The evolution process of the system architecture of large e-commerce websites

The system architecture of a mature large-scale website (such as Taobao, Tmall, Tencent, etc.) is not designed with complete high performance, high availability, and high scalability. The expansion of functions has
gradually evolved and perfected. During this process, the development mode, technical architecture, and design thinking have also undergone great changes. Even the technical staff has developed from a few people to a department or even a product line. Therefore, the mature
system architecture is gradually improved with the expansion of the business, not overnight; systems with different business characteristics will have their own focus, such as Taobao, to solve the search, order, and payment of massive commodity information,
For example , Tencent needs to solve the real-time message transmission of hundreds of millions of users, and Baidu needs to deal with massive search requests. They have their own business characteristics and different system architectures. Despite this, we can also find out the common technologies from the background of these different websites. These technologies and means are widely used in the architecture of large-scale website systems. The following will introduce the evolution process of large-scale website systems to understand these technologies and means.

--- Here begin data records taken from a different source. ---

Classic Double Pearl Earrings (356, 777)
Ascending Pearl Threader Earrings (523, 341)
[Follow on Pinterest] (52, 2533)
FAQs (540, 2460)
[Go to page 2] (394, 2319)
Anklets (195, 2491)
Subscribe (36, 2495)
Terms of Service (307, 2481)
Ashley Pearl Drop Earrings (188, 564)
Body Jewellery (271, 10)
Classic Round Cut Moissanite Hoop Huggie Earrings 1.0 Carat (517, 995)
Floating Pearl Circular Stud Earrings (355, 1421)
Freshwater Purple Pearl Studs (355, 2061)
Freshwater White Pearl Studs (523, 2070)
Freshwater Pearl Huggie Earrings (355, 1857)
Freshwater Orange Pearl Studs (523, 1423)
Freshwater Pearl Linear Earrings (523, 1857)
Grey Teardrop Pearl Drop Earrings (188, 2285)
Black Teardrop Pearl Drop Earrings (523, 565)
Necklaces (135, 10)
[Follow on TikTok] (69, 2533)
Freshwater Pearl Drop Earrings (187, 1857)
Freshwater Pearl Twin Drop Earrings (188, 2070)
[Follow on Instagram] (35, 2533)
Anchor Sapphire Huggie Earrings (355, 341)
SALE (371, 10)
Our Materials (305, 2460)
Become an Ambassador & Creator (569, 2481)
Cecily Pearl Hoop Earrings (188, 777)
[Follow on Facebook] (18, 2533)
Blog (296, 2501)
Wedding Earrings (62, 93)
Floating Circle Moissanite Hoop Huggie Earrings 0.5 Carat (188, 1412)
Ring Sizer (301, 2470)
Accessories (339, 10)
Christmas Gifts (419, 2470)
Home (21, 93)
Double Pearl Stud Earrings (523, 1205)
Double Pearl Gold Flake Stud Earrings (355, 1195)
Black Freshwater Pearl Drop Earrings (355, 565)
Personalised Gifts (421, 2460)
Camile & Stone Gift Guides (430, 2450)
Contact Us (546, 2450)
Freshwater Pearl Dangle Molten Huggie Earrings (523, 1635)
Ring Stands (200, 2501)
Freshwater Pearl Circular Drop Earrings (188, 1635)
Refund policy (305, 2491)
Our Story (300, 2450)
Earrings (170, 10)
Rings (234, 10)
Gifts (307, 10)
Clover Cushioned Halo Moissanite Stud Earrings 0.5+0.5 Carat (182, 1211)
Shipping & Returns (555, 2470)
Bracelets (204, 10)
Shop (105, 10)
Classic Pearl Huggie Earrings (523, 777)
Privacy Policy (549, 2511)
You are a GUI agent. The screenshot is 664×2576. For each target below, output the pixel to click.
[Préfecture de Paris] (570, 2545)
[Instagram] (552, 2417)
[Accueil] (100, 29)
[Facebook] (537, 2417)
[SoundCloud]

First, the initial website structure

In the initial architecture, applications, databases, and files are all deployed on one server, as shown in the figure:

image

2. Separation of applications, data and files

With the expansion of the business, one server can no longer meet the performance requirements. Therefore, applications, databases, and files are deployed on independent servers, and different hardware is configured according to the purpose of the server to achieve the best performance.

image

3. Use cache to improve website performance

While
optimizing the performance of hardware, it also optimizes performance through software. In most website systems, caching technology is used to improve system performance. The use of caching is mainly due to the existence of hot data, and most website
visits follow the 28 principle (That is, 80% of the access requests end up on 20% of the data), so we can cache hot data to reduce the access paths of these data and improve the user experience.

image


The common way of cache Of course, there are also CDNs, reverse proxies, etc., which will be discussed later. Local cache, as the name implies, caches data locally on the application server, which can exist in memory
or in files. OSCache is a commonly used local cache component. The local cache is characterized by fast speed, but the amount of cached data is also limited due to limited local space. The characteristic of distributed cache is that
it can cache massive data, and it is very easy to expand. It is often used in portal websites, and its speed is not as fast as local cache. Commonly used distributed caches are Memcached and Redis.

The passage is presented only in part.